Copy out the lines of the material below from the line with "Task: Click the Tennis-Court(s) entry" to the line with "Instruction: Click the F8 Excluir red X icon", keeping both of those lines. Leave the pictures out.
□ □ □ □ □ □ □
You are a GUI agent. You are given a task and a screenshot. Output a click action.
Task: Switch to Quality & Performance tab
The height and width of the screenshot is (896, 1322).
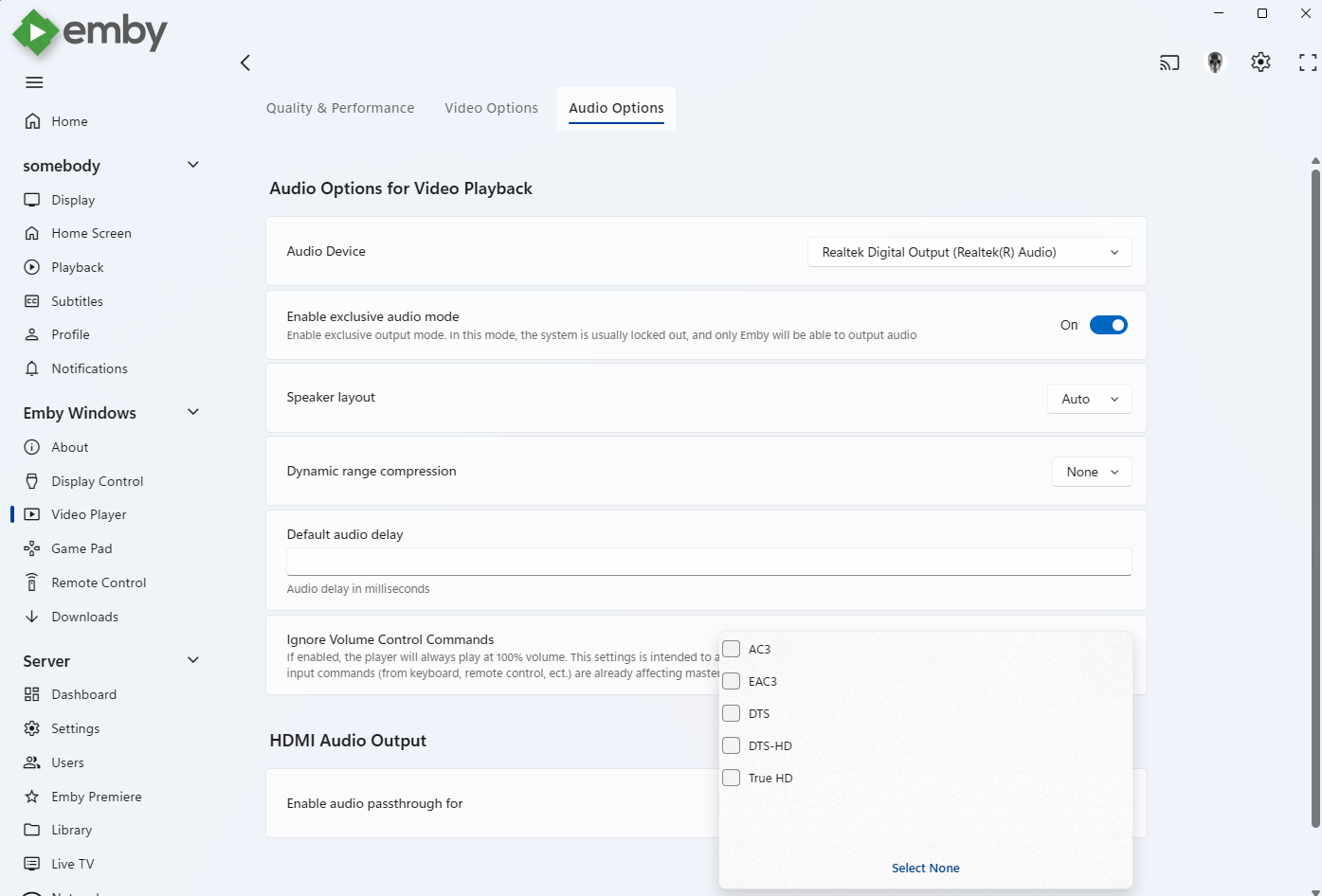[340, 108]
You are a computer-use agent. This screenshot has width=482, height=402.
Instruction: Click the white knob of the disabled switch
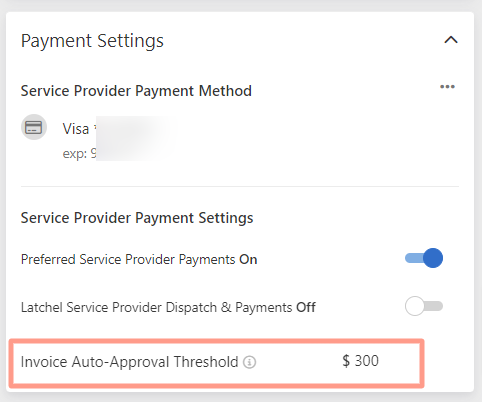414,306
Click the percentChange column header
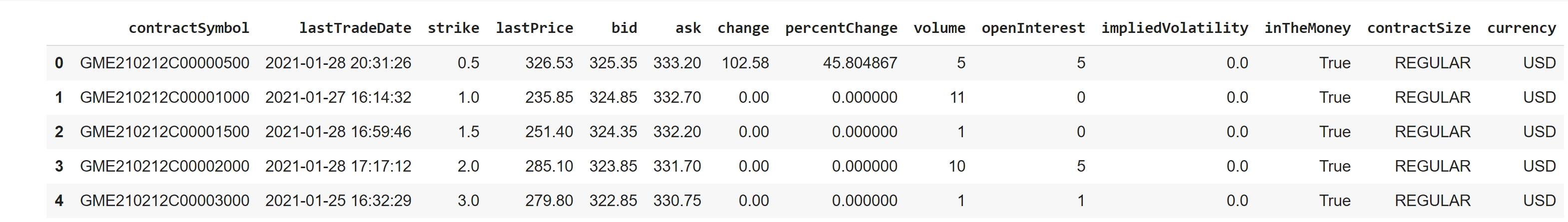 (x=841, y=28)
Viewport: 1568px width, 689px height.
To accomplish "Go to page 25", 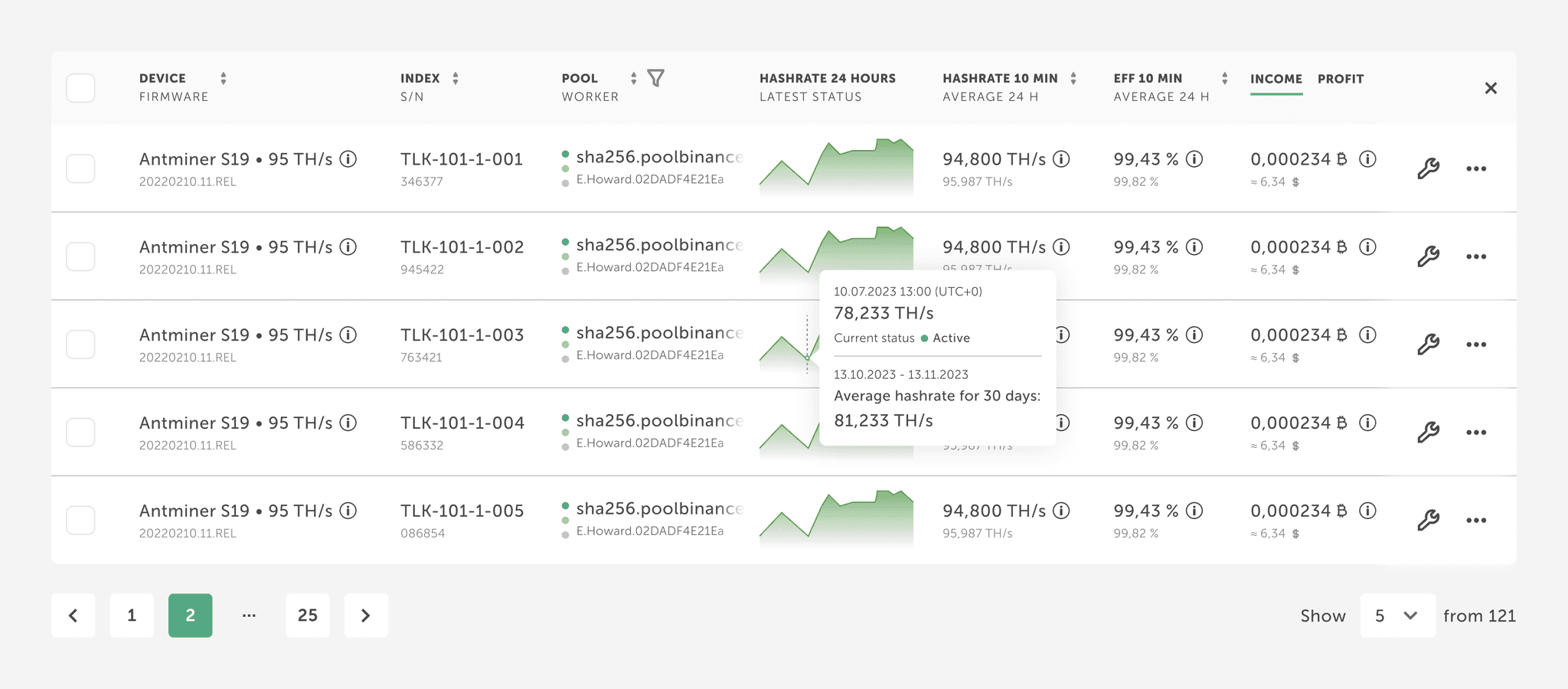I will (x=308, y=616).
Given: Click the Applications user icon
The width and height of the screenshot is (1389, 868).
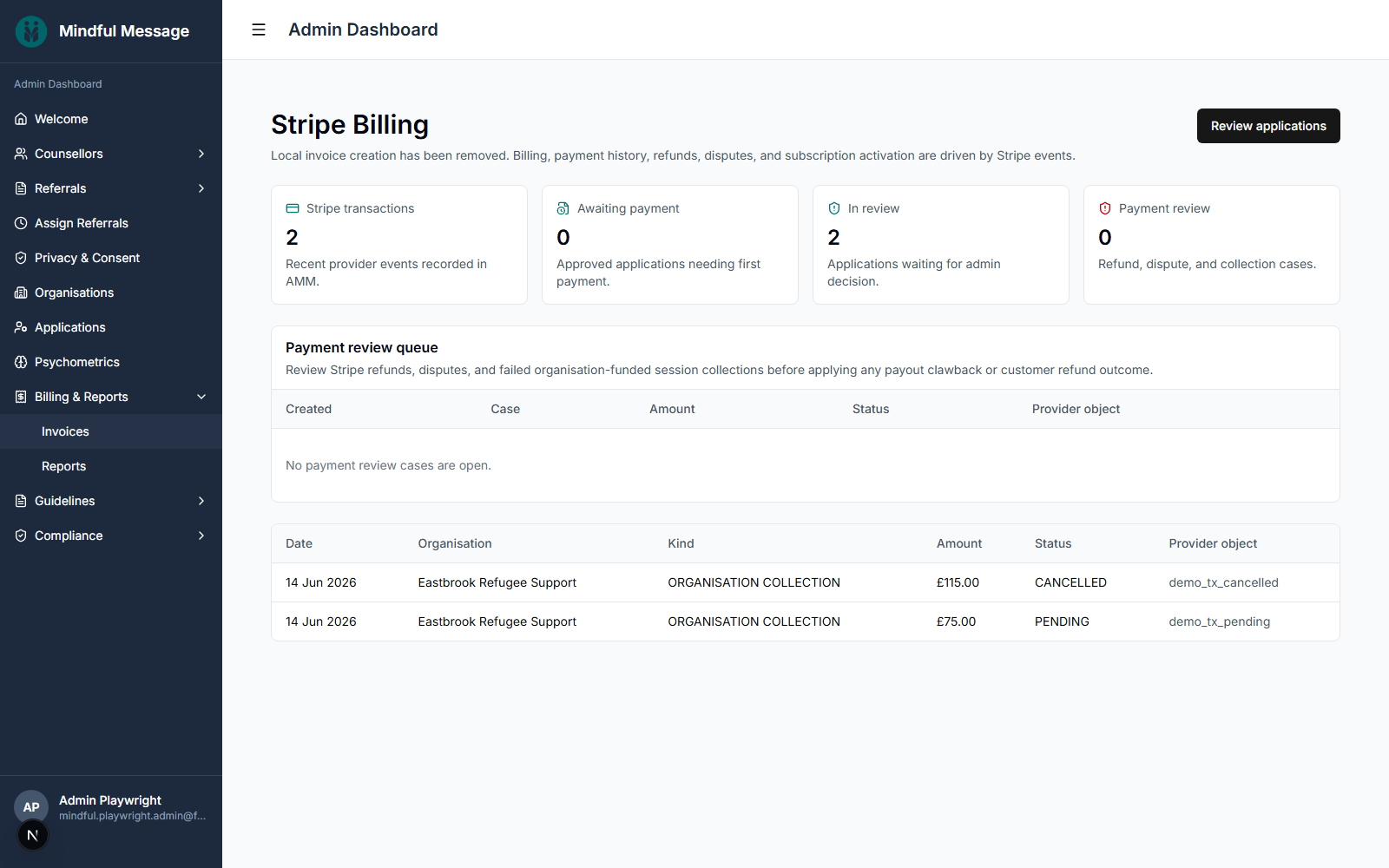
□ □ □ □ □ □ □
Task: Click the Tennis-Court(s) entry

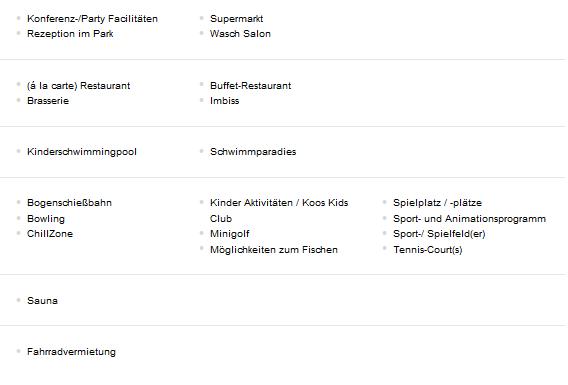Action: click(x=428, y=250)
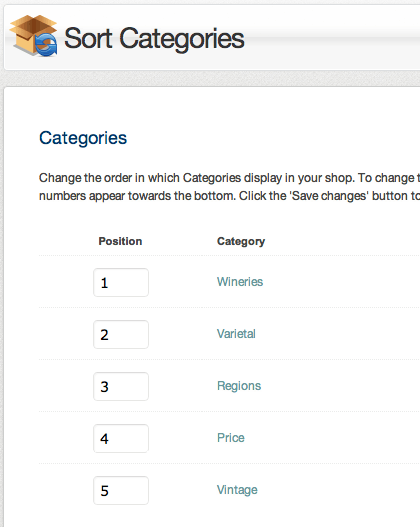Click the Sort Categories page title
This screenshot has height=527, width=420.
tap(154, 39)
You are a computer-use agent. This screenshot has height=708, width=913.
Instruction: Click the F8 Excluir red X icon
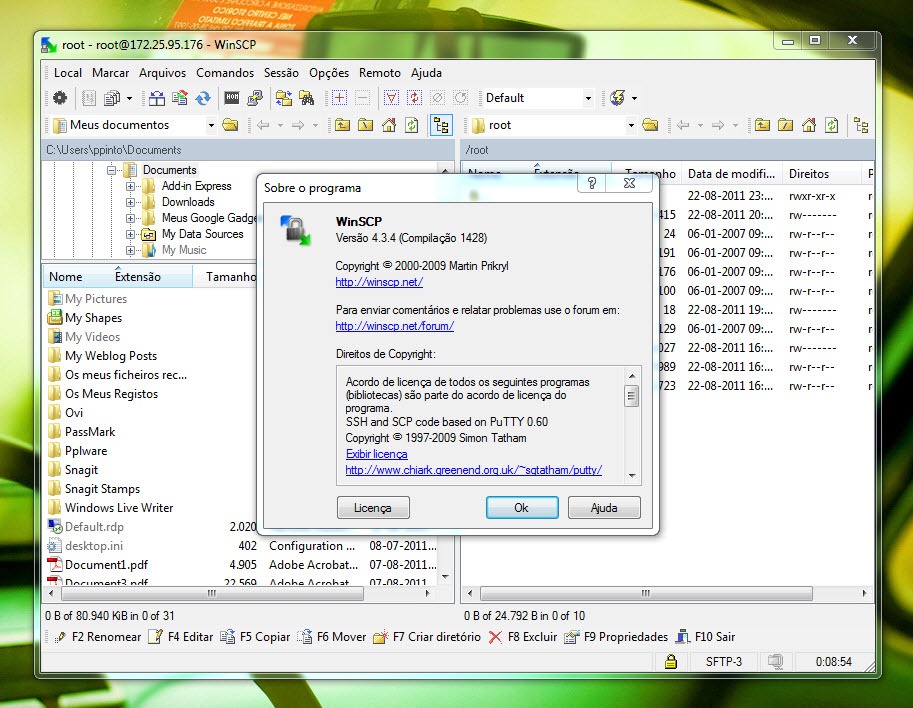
□ □ □ □ □ □ □
● Exercise result
Task: Click the Tennis-Court(s) entry

Action: click(x=428, y=250)
Click the Sort Categories page title
This screenshot has height=527, width=420.
tap(154, 39)
You are a computer-use agent. This screenshot has height=708, width=913.
Instruction: Click the F8 Excluir red X icon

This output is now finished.